ABOUT THIS TASK:
A verbatim copy is needed of the lines below from the one containing "Where should I click to: Open" up to and including the one containing "Task: Open the advanced", excluding pictures.

DATA UNDER STUDY:
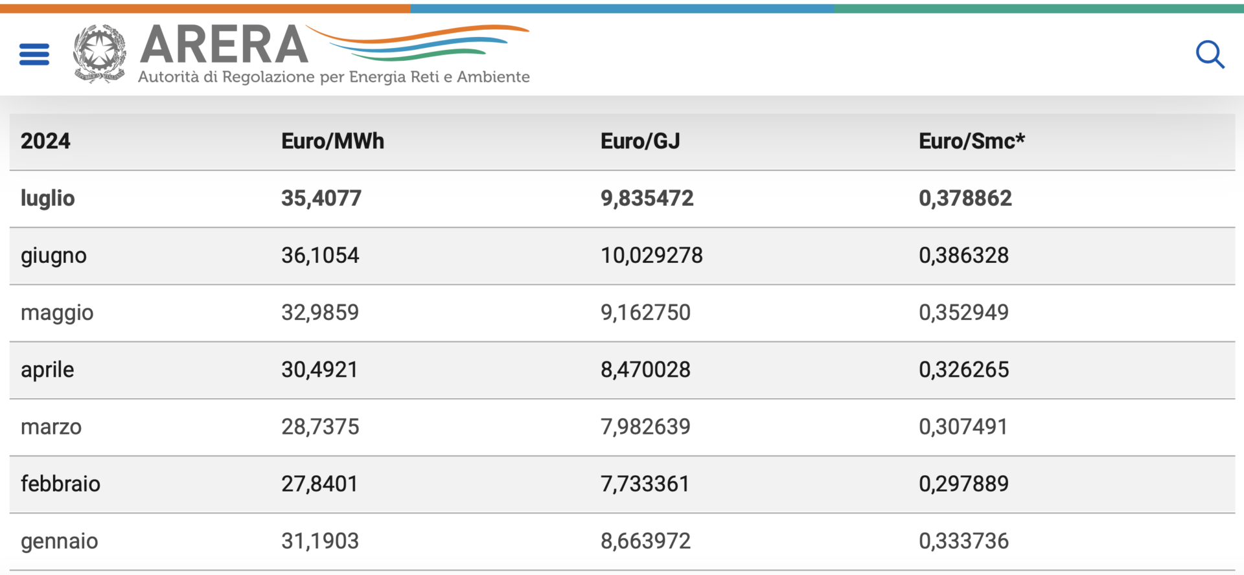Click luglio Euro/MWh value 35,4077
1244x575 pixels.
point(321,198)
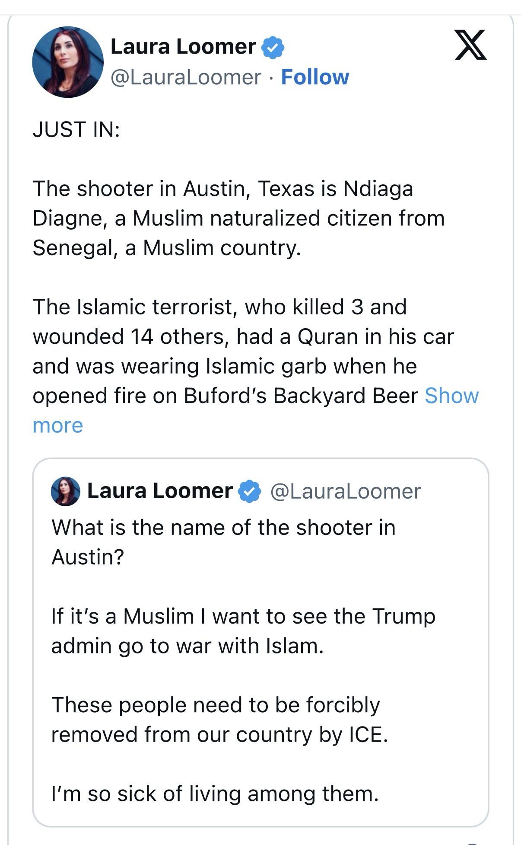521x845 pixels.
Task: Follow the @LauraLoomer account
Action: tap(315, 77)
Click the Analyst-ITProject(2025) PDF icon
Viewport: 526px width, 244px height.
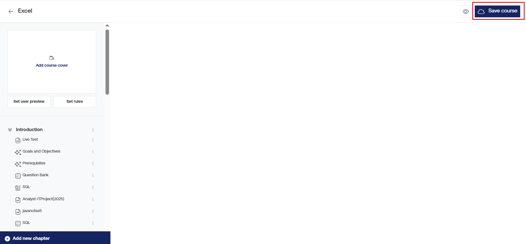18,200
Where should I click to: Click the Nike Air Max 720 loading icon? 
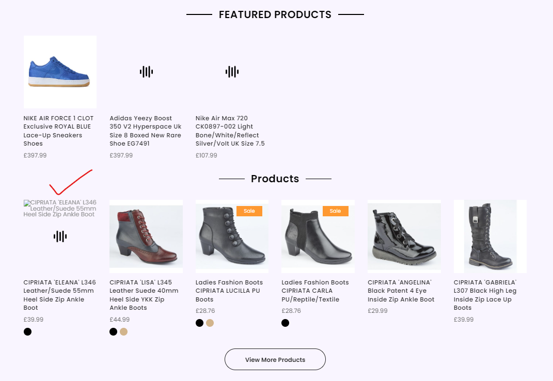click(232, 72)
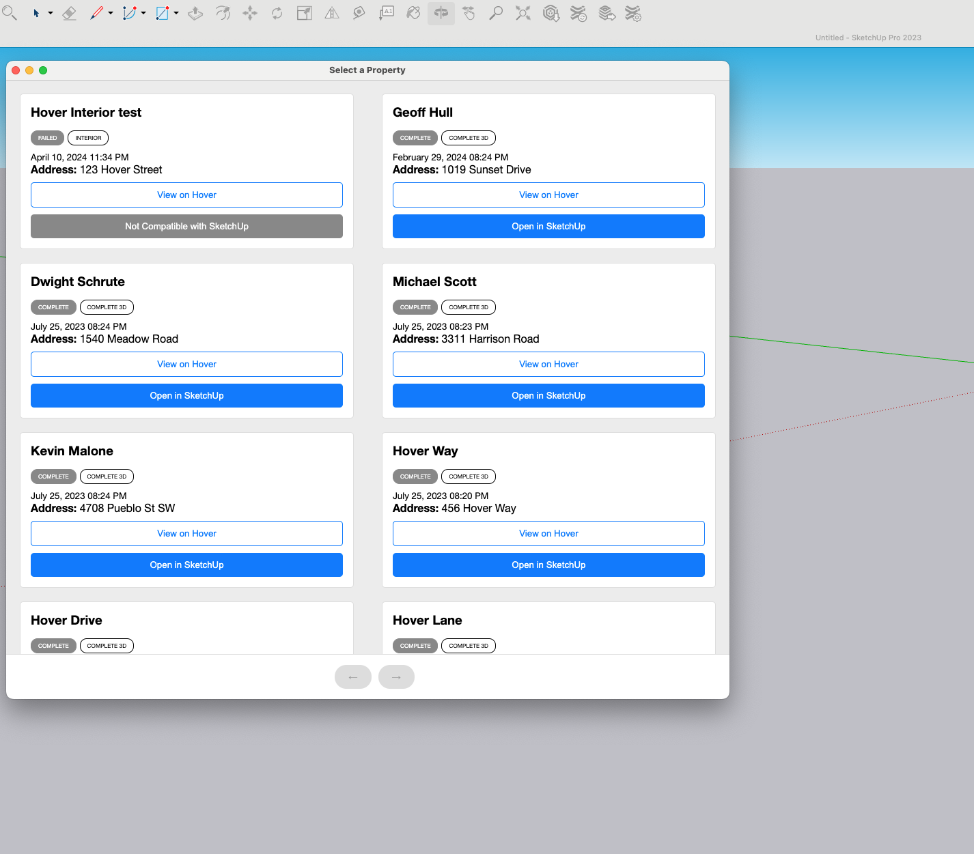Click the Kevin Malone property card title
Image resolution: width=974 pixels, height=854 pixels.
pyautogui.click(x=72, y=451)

--

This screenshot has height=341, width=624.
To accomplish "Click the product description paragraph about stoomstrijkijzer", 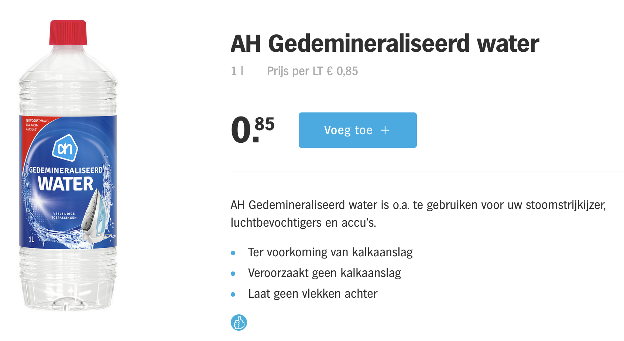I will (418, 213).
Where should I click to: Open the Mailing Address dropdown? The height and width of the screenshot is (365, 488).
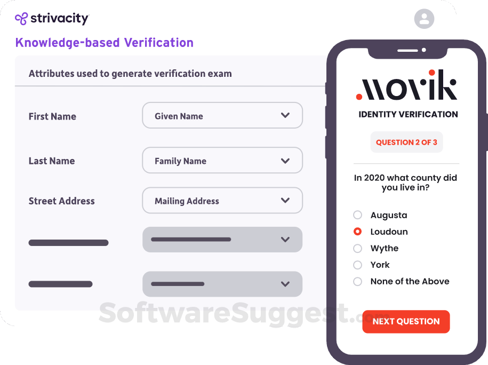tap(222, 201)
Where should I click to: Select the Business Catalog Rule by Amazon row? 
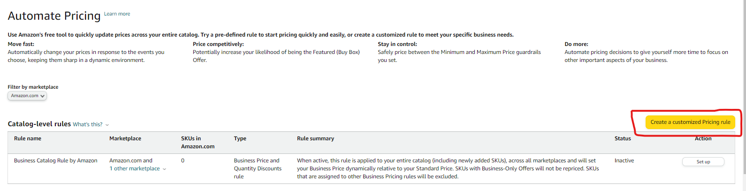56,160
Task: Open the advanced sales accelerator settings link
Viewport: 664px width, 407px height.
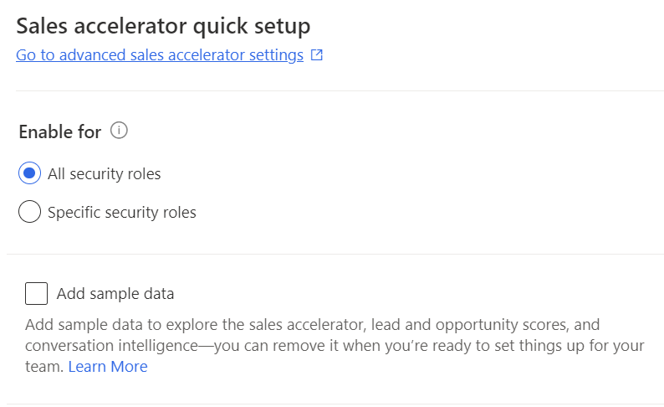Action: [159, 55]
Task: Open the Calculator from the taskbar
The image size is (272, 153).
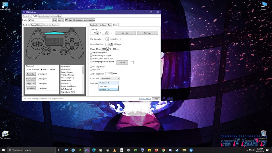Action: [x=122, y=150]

SOLUTION TO THE PROBLEM:
Where should I click to: Open the Mailing Address dropdown? The height and width of the screenshot is (365, 488).
tap(222, 201)
Where should I click to: Select the Business Catalog Rule by Amazon row? 
56,160
Task: Open the advanced sales accelerator settings link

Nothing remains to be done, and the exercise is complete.